И в начале века, при молодом Карамзине, и в 1787 году, когда той же дорогой проезжал маркиз Франсиско де Миранда, нравы были сходными. Путешественник записал в дневнике: «На постоялом дворе… девица показала мне комнату и посулила прийти и провести со мной ночь. Она была хороша собой и чрезвычайно ласкова. Я лег в постель, и девушка вскоре явилась». А вот в Валдае ему не повезло: «Приехали в город Валдай, известный красотой и свободными нравами здешних женщин… Я улегся спать, предвкушая завтрашнюю встречу с местными красавицами… [Но] лил дождь, и ни одна из нимф, служительниц Венеры, коими столь славятся эти края, так и не показалась». Чуть дальше неутомимый маркиз утешился: «По моей просьбе кучер привел хорошенькую девушку шестнадцати лет, за что я вознаградил его двумя рублями. Провел с нею ночь, и наутро она ушла очень довольная, получив от меня два дуката»[136].

В 1767 году (очень близко ко времени, описанному в «Бедной Лизе») Джакомо Казанова, побывавший в Петербурге и Москве, пленился русской поселянкой и приобрел ее у отца. Недалеко от Петергофа он увидел «крестьянку поразительной красоты». «Мы направляемся к ней (путешественник был с приятелем. — О. Е.), она спасается бегством, влетает в избу, мы вслед и видим отца, мать и все семейство ее, а она забилась в угол, как кролик, боящийся, что его растерзают псы». Гости завели речь о девице. Отец подозвал ее. «Она покорная, послушная, подходит и становится рядом». Приятель спросил, не отдаст ли старик ее в услужение, тот согласился, «но стребовал сто рублей за ее девство».
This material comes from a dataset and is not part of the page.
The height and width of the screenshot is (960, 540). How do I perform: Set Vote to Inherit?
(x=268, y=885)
На другой день сумма была заплачена. «Крестьянин благодарит Николая-угодника за ниспосланную милость, обращается к дочери, та смотрит на меня и произносит „да“… Я должен удостоверить, что она девственна, ибо должен расписаться, что таковой взял ее на службу… ей будет в радость, коли засвидетельствую перед родителями, что она девка честная. Тогда я сел, поставил ее промеж ног, сунул руку и уверился, что она целая… Девушка, которую я стал звать Заирой, села в карету и поехала с нами в Петербург как была в платье из грубого холста и без рубашки»[137].
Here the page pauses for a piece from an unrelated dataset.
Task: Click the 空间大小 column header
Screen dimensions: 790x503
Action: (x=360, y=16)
Неправда ли, всё это весьма далеко от «Бедной Лизы»? Казанова не обижал девушку, накупил ей нарядов, научил говорить по-итальянски. А перед тем как уехать, свел с пожилым художником Пьетро Ротари, который был от Заиры без ума. Характерно требование наемной красавицы: пусть живописец заберет ее из дома батюшки. То есть отец получит еще денег. Заира показывала себя хорошей, послушной, заботливой дочерью. Дальше ее желания не простирались. Разговоры о стыдливости, целомудрии, браке — совсем из другой жизни.

А у бедной Лизы? Ее мысли с самого начала сплетают в себе идею чистоты — телесной и духовной — с возможностью венчания. После первой встречи с Эрастом мать говорит ей: «Ах, Лиза, как он хорош и добр! Если бы жених твой был таков!» Дочь затрепетала от внутренней радости, «щеки ее пылали, как заря в ясный летний вечер; она смотрела на левый рукав свой и щипала его правою рукою». Ее ответные слова выдавали робкую надежду: «Матушка! Матушка! Как этому статься. Он барин, а между крестьянами…»

Эраст и сам под дался прелести «пастушки». «Все блестящие забавы большого света казались ему ничтожными в сравнении с теми удовольствиями, которыми страстная дружба невинной души питала сердце его… „Я буду жить с Лизою, как брат с сестрою, — думал он, — не употреблю во зло любви ее и буду всегда счастлив“». Но вот за «сестру» сватается сын богатого крестьянина, и мать настаивает на устройстве судьбы дочери. «Эраст целовал Лизу, говорил, что ее счастье дороже ему всего на свете, что по смерти матери ее он возьмет ее к себе и будет жить с нею неразлучно, в деревне и в дремучих лесах, как в раю»[138].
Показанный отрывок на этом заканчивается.